By Christina Orlovsky Page, contributor
February 22, 2013 - Health care technology is clearly top-of-mind for hospital IT departments and many frontline workers putting tech tools to use each day. But for those who spend their workdays in boardrooms and decision-making meetings, hi-tech concerns can be multiplied tenfold. According to a new report released by ECRI Institute, Top 10 C-Suite Watch List: Hospital Technology Issues for 2013, health care executives are faced with challenges that go far beyond health IT implementation and usage into cost, operations and overall quality of care.
“New demands for information and clinical technology are top issues for executives, and objective perspectives are critical,” said Jeffrey C. Lerner, PhD, president and chief executive officer of ECRI Institute, a Plymouth Meeting, Pennsylvania-based nonprofit organization dedicated to improving patient care through evidence-based research on health care processes and procedures.

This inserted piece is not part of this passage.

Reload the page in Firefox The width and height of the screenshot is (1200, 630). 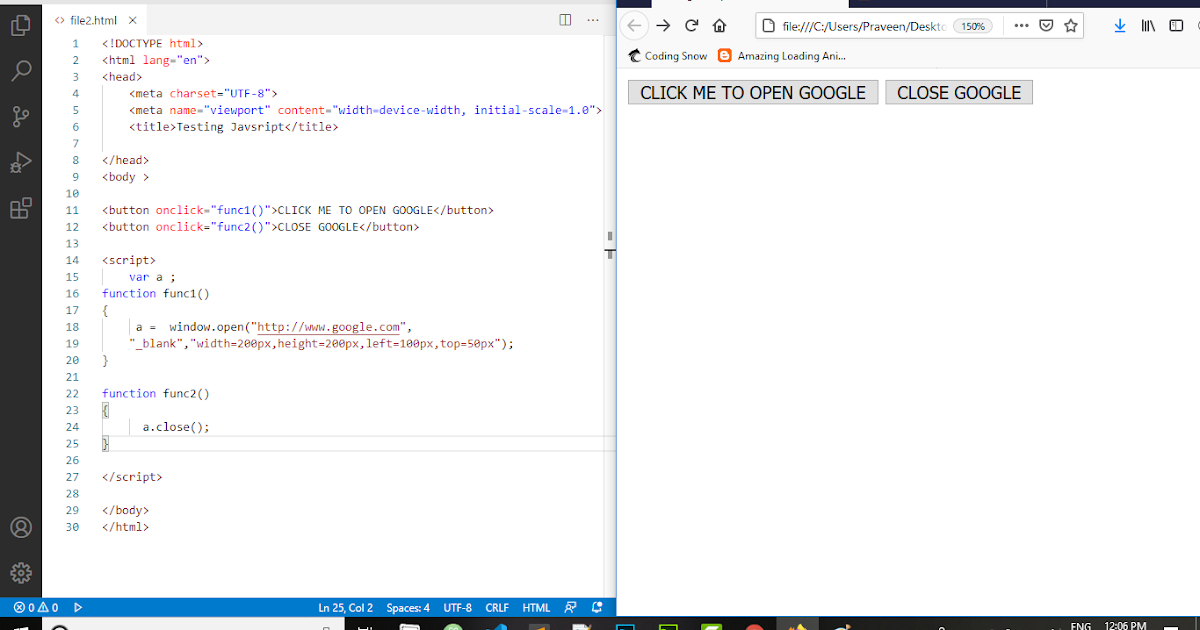(691, 25)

According to Robert Maliff, ECRI Institute’s director of applied solutions, the list is ranked in order of priority, based on a balloting of selected ECRI staff.

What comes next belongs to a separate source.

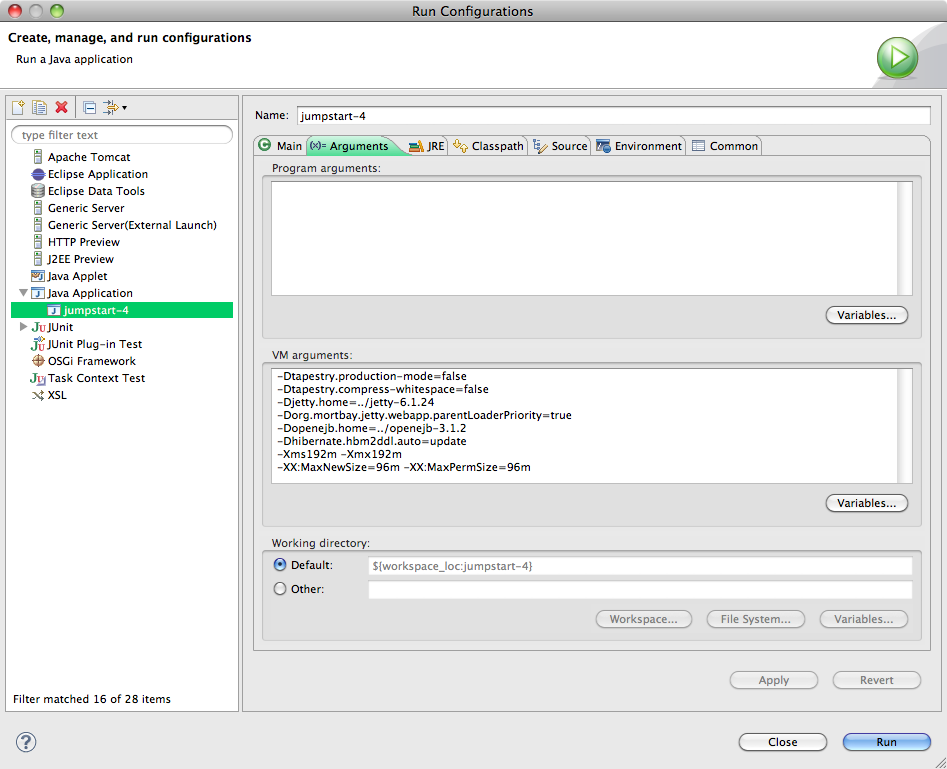This screenshot has width=947, height=769.
Task: Click the Run button at bottom
Action: tap(886, 742)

“We surveyed our clinical staff, which includes nurses, biomedical engineers, allied health personnel and many others with experience in providing patient care,” Maliff said. The results draw upon ECRI Institute’s 45 years of experience evaluating the safety, efficiency, and cost-effectiveness of health technologies.
In the number one spot for 2013 is electronic health records (EHR), systems that hospitals nationwide have implemented in order to achieve health care reform’s early requirements for meaningful use. ECRI Institute posed the question to executives: “You’ve achieved meaningful use, but how safe is your electronic health record?”

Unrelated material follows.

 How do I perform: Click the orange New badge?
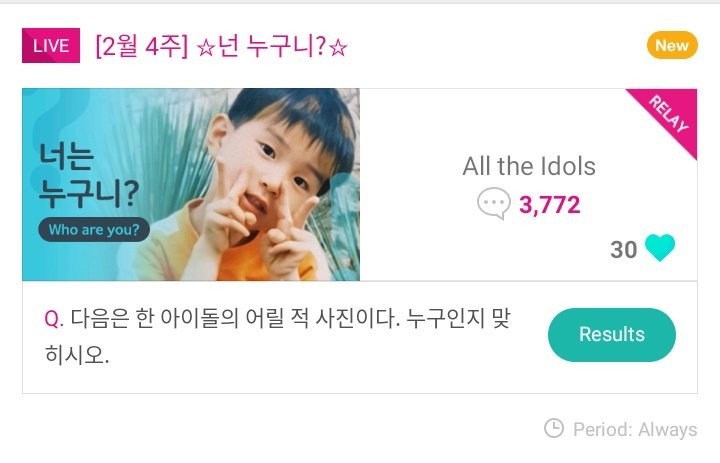pyautogui.click(x=671, y=45)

This top priority draws upon research from a 2011 Institute of Medicine (IOM) report, Health IT and Patient Safety: Building Safer Systems for Better Care, which addresses the fact that some technology has improved safety, while others have not. Executives, the report suggests, need to determine what category their EHR falls into and make changes if risk outweighs benefit. ECRI Institute’s report reads, “What is missing, the IOM report states, is a clear indication of the magnitude of risk that health IT presents to patient safety.”
The report’s full list of top 10 priorities, and the questions ECRI Institute suggests executives ask, include:
1. You’ve achieved meaningful use, but how safe is your electronic health record?
2. Mobile health: What is it and what can it do for me?
3. Alarm integration technology: Will you be able to reduce alarm fatigue and improve alarm management?
4. Minimally invasive cardiac surgery: Is transcatheter aortic valve implantation (TAVI) ready for liftoff?
5. Imaging and surgery: What imaging won’t be done in an operating room?
6. PET/MR: Is this the hybrid that everyone has to have?
7. Bariatric surgery: Is it a cure for type II diabetes?
8. Supply chain: Will MR-compatible pacemakers explode supply expenses?
9. Radiation dose safety: CT dose limbo – how low can you go?
10. Lung cancer screenings: Is there enough lung capacity to get in the race?
Because new health IT often involves a significant cost investment, it only makes sense that a hospital’s chief executives are fully vested in the selection of appropriate technologies that make sense for their specific organization--and that they ask important questions before making these decisions.
“Hospital leaders should ask if new technology or procedures really improve patient care and make it a less costly patient-care experience,” Maliff said.
“The ultimate responsibility lies with the executives and senior leadership at the hospital in regards to technology approvals,” he continued. “Sometimes, it’s a strategic decision to invest in a multi-million dollar surgical device, even though it may not be the best financial investment. A transparent capital process should look at the financials and also the operational needs of the technology, the strategy of the hospital, and the clinical needs and standard of care issues in order to achieve success. Without such a balanced approach, no one will be happy with decisions.”
Maliff added that the implications for nurses--and especially nursing leaders--are equally important.
“Nursing leadership needs to understand the technical as well as the clinical differentiators between various technology systems so they don’t get unduly persuaded during a vendor sales presentation,” he said. “To get more involved, nurses need to not only be the champion for certain technologies but also work on the capital planning committees that are system or hospital-wide.”